Известность, слава, признание современников — все это вещи, которые ее никогда на глубину не огорчали и не тешили. Они сказывались на уровне жизненных удобств — это правда. Помогали (или мешали) расплатиться с долгами. Устроить собственный вечер. Не более того. Ибо с ранних лет она знала цену дара, данного ей Богом, — и в подтверждениях со стороны напрочь не нуждалась. Потому же ее невозможно было уязвить пренебрежительным критическим отзывом; то были комариные укусы — малоприятные, что и говорить, но и только.
Публикации Цветаеву радуют. А вот отклики критиков, как правило, раздражают. Потому что хвалят поверхностно, мимо, не за то. «Хваля меня, — пишет Цветаева в одном из писем, — хвалят не меня, а Любовь Столицу. Если бы я знала ее адрес, я бы отослала ей все эти вырезки. Это не я».
Только один «критический» голос выделяется среди других безукоризненной настроенностью именно на цветаевскую волну. Это голос Александра Бахраха. Его отклики появились в берлинской русской газете «Дни». Один из немногих, он с восхищением принял не только ее стихи, но и эссе «Световой ливень», мало кому понравившееся.

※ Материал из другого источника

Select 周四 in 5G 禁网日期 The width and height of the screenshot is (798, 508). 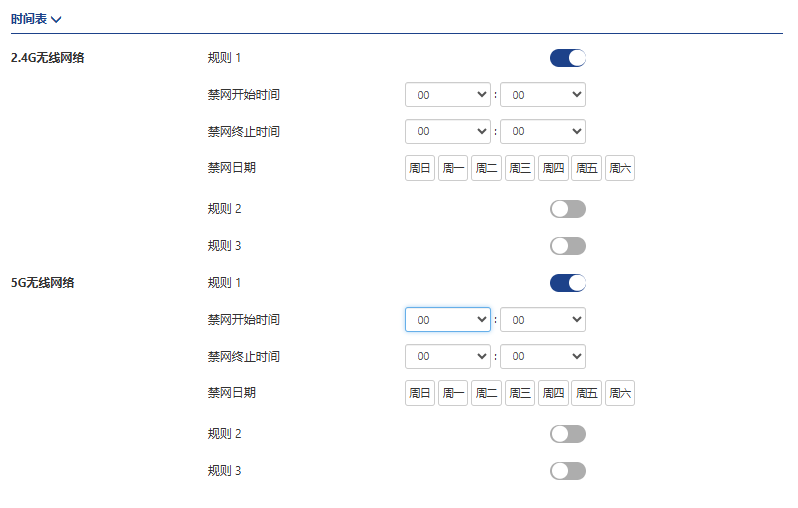[x=553, y=393]
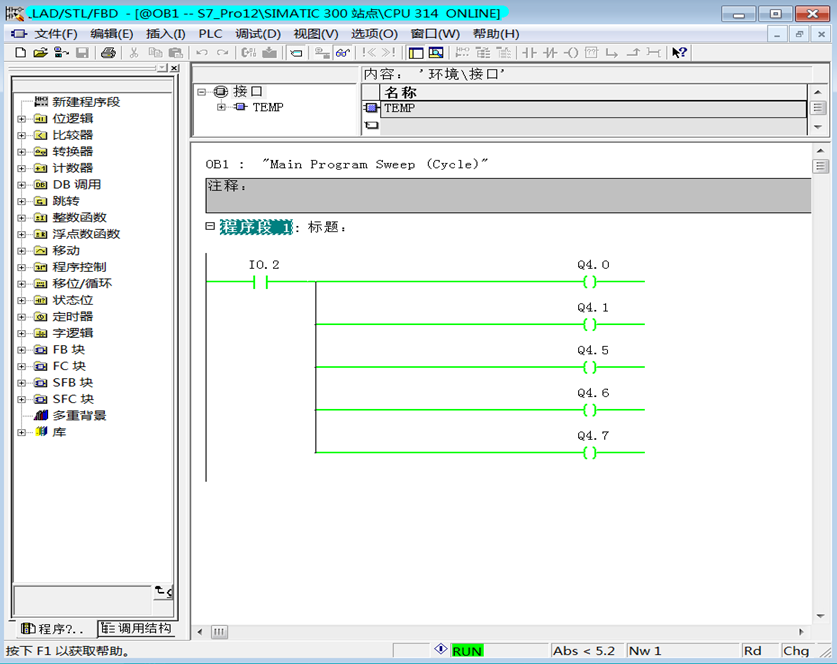Open the PLC menu
Image resolution: width=837 pixels, height=664 pixels.
pyautogui.click(x=210, y=33)
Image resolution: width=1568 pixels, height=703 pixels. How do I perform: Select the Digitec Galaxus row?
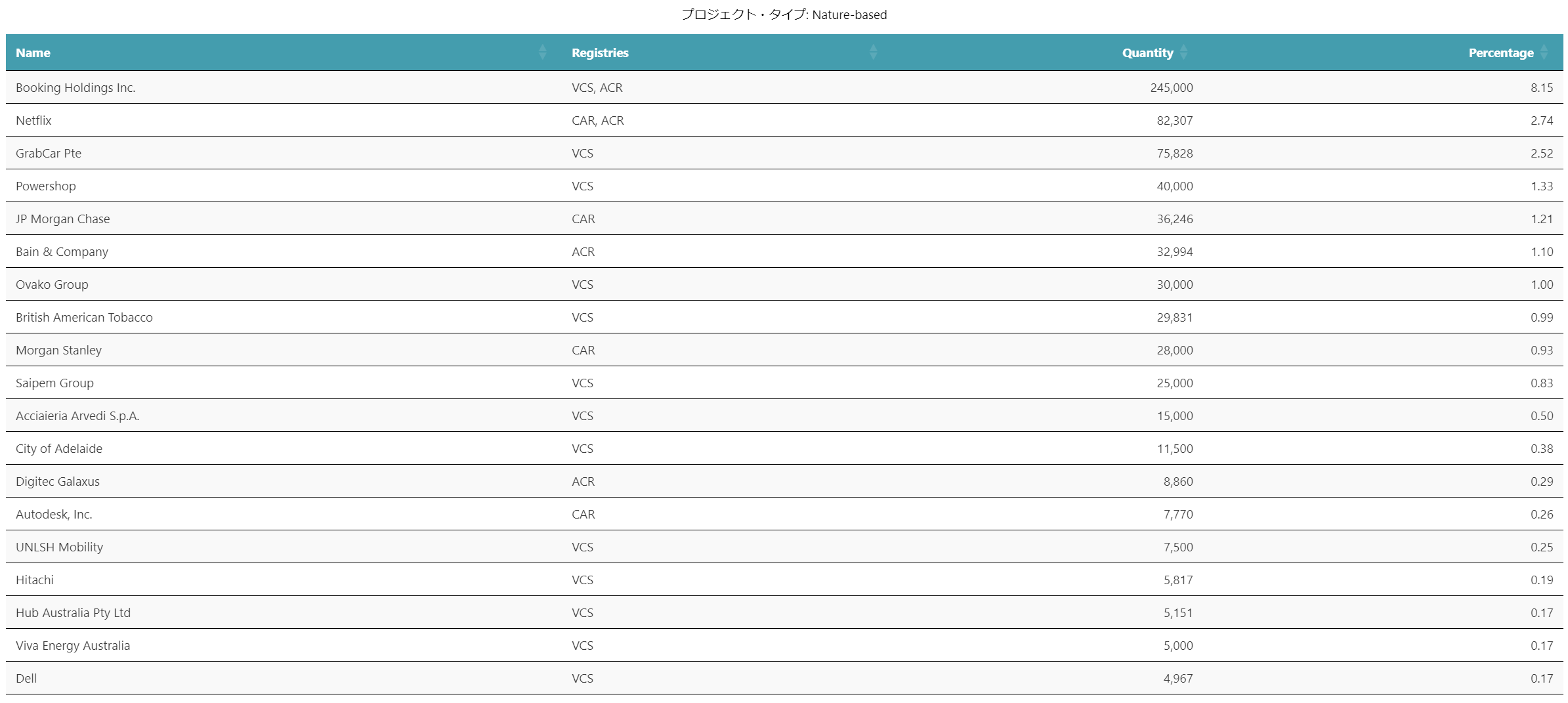tap(58, 482)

Еще в конце апреля, прочитав рецензию на свое «Ремесло», Цветаева начала писать Бахраху письмо. Но дописала, когда в газете «Дни» появился его же отклик на «Психею».

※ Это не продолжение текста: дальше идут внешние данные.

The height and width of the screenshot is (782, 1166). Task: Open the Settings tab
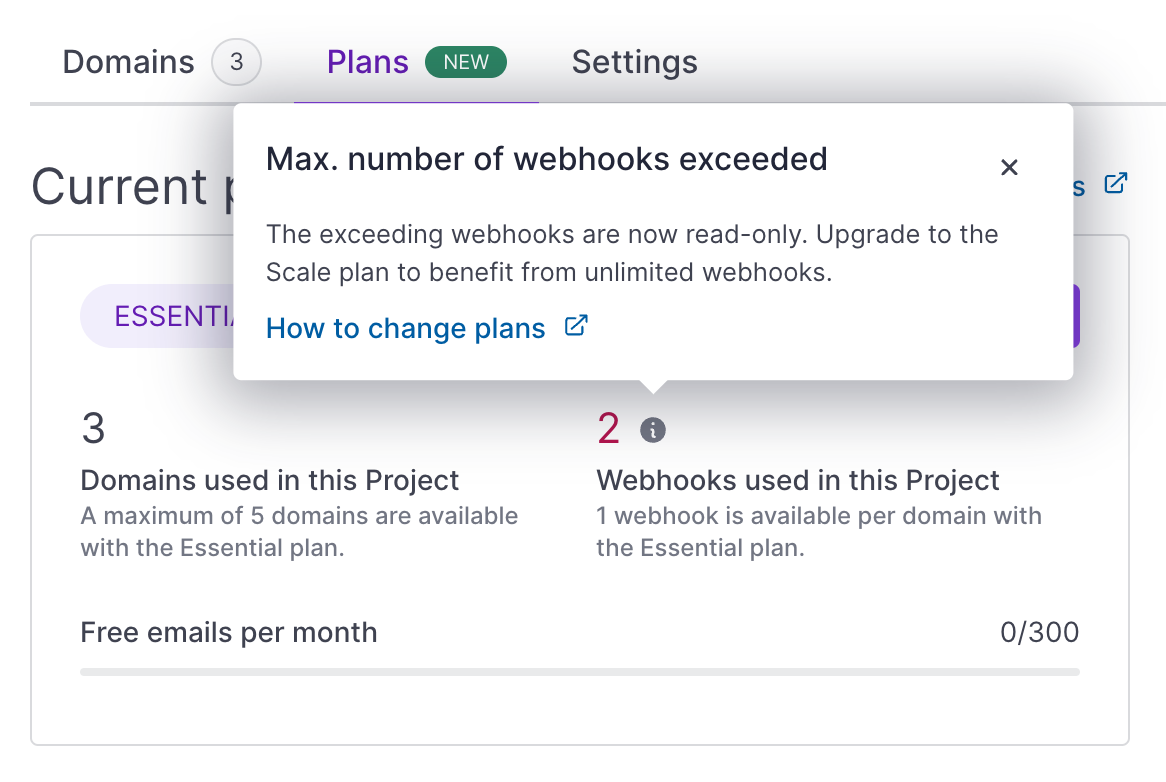coord(634,62)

«Я не знаю, принято ли отвечать критику иначе, как колкостями — и в печати. Но поэты не только не подчиняются обрядам — они творят их! Позвольте же мне нынче, в этом письме, утвердить обряд благодарности: критику — поэта. <…> У вас редчайший подход — между фотографией (всегда лживой) и отвлеченностью. Вы берете то среднее, что и составляет сущность поэта: некую преображенную правду дней…»
Летом, в Берлине, они наверняка проходили мимо друг друга на литературных вечерах.
Но не познакомились.
И только теперь из ответного письма Цветаева узнаёт, что критику всего двадцать лет! Это, однако, не смущает ее, скорее наоборот — воодушевляет. Значит, можно говорить свободнее, опекать, помогать росту. Интонации нежной опеки, почти материнского покровительства звучали и в ее письмах «Геликону» летом 1922 года; спустя годы они же звучат в письмах Гронскому, Штейгеру; их нет только в цветаевской переписке с Пастернаком и Рильке.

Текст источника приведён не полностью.